Personal information
- Nationality: South African
- Born: Victor Anthony Toweel 12 January 1928 Benoni, Gauteng, South Africa
- Died: 15 August 2008 (aged 80)
- Height: 5 ft 5 in (1.65 m)
- Weight: Bantamweight

Boxing career
- Reach: 69 in (168 cm)
- Stance: Orthodox

Boxing record
- Total fights: 32
- Wins: 28
- Win by KO: 14
- Losses: 3
- Draws: 1

= Vic Toweel =

South African boxer

Victor "Vic" Anthony Toweel (12 January 1928 - 15 August 2008) was a South African boxer and former Undisputed World Bantamweight Champion. He was the first South African to hold a world title.

==Personal==
Victor Anthony Toweel was born on 12 January 1928 in Benoni, South Africa. He was the second eldest of five brothers and the son of Michael Joseph Toweel, who was of Lebanese descent.

Toweel's father, better known as Pappa Mike, taught his sons, Jimmy, Victor, Fraser, Willie and Allan the basic rudiments of boxing and forged a family legacy in a makeshift corrugated iron gymnasium in the backyard of his home in Benoni. All of the Toweel brothers achieved success in the boxing world: Willie won an Olympic bronze medal and fought for a world title, Allan was a trainer, Maurice a matchmaker and Jimmy a South African champion.

==Amateur career==

Toweel was a successful amateur, winning Springbok colours, and compiling a record of 188 wins with only two losses - 160 by knock out. He won East Rand, Transvaal and SA junior and senior titles from 1941 to 1948 and was No 1 choice for the 1948 Olympic team. He competed in the 1948 Summer Olympics in London in the bantamweight competition, but was eliminated in the first round by Arnoldo Parés of Argentina in a controversial decision.

==Pro career==

Soon after returning from the Olympics, Toweel turned professional. He made his professional debut on 29 January 1949, stopping Johannes Landman in the second round, the same night his brother Jimmy won the national lightweight title. Two wins inside the distance over Herby Andre and Kalla Persson followed.

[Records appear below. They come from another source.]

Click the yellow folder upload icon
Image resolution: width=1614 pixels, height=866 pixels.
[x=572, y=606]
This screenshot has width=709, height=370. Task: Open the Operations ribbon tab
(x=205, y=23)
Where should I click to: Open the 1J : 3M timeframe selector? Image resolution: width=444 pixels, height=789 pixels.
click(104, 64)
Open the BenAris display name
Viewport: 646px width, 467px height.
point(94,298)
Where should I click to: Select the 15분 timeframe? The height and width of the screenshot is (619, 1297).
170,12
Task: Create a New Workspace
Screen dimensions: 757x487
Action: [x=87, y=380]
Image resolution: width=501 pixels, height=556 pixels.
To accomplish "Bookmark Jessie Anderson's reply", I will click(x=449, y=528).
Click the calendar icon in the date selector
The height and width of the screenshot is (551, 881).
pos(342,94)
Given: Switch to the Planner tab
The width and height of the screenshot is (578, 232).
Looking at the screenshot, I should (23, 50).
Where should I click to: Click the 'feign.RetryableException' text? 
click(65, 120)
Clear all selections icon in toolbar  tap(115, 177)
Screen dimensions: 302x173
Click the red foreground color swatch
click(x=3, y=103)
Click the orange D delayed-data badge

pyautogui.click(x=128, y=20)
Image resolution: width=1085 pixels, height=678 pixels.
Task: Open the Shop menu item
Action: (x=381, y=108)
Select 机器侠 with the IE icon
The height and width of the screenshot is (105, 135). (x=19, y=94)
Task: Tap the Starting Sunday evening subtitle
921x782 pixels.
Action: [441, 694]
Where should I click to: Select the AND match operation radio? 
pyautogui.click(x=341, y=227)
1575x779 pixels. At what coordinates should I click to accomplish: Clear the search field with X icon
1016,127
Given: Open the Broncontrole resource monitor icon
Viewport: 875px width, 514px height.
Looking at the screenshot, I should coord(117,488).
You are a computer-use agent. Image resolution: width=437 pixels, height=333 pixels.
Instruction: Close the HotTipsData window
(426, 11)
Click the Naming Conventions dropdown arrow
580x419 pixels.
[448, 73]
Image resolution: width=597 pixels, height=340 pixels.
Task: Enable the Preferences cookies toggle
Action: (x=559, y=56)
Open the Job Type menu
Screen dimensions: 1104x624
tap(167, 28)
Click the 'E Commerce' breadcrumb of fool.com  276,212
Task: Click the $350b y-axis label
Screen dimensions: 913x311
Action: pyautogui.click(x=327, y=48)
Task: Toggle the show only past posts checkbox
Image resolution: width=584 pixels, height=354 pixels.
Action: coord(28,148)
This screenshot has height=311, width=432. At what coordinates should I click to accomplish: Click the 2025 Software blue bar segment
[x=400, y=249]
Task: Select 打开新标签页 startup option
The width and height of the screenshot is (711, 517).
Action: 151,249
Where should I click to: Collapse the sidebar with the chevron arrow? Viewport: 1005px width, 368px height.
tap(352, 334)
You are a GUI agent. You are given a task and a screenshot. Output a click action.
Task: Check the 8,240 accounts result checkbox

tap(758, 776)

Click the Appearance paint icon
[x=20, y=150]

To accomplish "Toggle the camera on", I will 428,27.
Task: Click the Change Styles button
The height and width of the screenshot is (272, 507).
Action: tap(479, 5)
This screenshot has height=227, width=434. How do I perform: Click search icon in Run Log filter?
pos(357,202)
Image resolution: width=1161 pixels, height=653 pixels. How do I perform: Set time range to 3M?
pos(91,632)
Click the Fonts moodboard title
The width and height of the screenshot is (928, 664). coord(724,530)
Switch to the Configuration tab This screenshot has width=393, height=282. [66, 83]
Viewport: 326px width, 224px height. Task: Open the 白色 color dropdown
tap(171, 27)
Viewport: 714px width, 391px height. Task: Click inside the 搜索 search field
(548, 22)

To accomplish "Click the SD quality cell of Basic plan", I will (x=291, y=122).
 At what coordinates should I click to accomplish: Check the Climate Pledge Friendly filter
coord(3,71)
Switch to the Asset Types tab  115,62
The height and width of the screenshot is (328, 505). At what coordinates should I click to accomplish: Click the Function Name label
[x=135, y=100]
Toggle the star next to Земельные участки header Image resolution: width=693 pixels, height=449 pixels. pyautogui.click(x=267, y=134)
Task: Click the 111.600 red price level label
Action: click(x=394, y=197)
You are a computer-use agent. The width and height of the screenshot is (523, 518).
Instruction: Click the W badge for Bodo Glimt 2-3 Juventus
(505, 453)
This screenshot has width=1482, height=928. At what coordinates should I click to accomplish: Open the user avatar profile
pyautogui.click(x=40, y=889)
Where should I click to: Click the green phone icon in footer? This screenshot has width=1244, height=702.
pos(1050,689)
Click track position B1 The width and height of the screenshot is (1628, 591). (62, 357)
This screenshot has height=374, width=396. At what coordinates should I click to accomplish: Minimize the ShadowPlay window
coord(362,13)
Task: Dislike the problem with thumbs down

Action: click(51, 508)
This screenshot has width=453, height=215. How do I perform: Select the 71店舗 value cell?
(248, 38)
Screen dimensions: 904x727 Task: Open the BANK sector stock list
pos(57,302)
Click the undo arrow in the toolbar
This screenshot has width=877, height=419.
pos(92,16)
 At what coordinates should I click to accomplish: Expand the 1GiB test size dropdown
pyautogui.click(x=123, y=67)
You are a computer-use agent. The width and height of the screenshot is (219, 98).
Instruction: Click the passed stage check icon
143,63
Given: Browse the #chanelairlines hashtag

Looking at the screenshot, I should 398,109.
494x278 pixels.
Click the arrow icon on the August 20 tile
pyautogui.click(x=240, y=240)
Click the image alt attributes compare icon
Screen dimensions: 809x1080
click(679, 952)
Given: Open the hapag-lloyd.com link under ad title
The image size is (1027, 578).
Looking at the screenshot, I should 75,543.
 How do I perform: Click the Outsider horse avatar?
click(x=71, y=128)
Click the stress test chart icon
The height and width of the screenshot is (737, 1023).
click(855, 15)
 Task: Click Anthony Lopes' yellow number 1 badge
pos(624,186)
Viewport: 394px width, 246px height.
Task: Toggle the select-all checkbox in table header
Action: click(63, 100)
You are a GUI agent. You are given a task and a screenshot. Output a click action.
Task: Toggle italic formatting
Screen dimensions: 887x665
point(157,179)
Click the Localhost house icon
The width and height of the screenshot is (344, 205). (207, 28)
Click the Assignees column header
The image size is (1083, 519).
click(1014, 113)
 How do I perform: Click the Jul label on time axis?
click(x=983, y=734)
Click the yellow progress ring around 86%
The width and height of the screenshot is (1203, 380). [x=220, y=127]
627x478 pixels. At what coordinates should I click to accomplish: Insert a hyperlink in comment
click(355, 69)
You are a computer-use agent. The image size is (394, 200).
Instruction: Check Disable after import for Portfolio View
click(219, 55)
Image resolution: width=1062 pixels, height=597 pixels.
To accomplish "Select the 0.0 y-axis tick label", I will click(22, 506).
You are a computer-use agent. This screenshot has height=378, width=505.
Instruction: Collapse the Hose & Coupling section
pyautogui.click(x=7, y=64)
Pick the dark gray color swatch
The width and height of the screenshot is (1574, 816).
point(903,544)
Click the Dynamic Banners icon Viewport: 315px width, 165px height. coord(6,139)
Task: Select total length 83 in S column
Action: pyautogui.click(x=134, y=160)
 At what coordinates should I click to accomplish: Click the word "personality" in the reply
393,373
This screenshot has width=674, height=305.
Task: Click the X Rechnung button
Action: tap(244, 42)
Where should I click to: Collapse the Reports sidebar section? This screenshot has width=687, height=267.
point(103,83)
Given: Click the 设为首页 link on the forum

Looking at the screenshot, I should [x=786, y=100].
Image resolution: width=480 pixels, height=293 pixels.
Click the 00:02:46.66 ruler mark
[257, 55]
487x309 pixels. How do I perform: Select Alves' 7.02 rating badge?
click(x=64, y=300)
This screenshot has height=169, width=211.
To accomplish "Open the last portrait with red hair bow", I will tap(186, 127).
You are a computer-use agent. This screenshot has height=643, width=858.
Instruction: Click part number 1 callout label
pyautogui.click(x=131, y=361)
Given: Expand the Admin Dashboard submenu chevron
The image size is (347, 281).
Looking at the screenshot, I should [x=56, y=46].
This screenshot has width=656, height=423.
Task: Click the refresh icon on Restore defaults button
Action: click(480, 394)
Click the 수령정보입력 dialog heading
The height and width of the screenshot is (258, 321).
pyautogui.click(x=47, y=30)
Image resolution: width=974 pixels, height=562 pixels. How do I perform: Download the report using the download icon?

In his fourth professional fight Toweel won the SA bantamweight title when veteran Jimmy Webster was disqualified in the third round for holding.

In his ninth fight, he became the SA featherweight champion. He captured the British Empire Bantamweight Title, in his 11th fight.

On 31 May 1950, in his 14th fight, at the age of 21, he won the world bantamweight championship.

Fighting using nicknames including "Dynamite," "Benoni's Mighty Mouse," the "Benoni Buzzaw," and the "white Henry Armstrong" for his constant attack fighting style, Toweel beat Word bantamweight champion Manuel Ortiz, who was recognised as one of the greatest bantamweight champions of all time. At that stage, Manuel Ortiz was a veteran of 110 fights whereas Vic had had only fought 13 contests as a professional.

During his reign as a world champion, Toweel had 13 bouts consisting of three successful title defences and 10 successful non-title fights against world rated contenders.

He successfully defended his world title against Danny O'Sullivan (KO 10 round) whom he dropped 14 times, winning him a place in the Guinness Book of Records, for the most knock downs in a world title fight. His second and third title defences were against Luis Romero (won in 15 rounds) and Peter Keenan (won in 15 rounds). A drastically weight-weakened Vic was dethroned by Australian Jimmy Carruthers in his fourth title defence, Toweel losing by a first round knockout.

Carruthers gave Toweel a return match on 21 March 1953 and a crowd of 35,000 saw him holding his own until the sixth round, when he began to fade. He was counted out in the tenth.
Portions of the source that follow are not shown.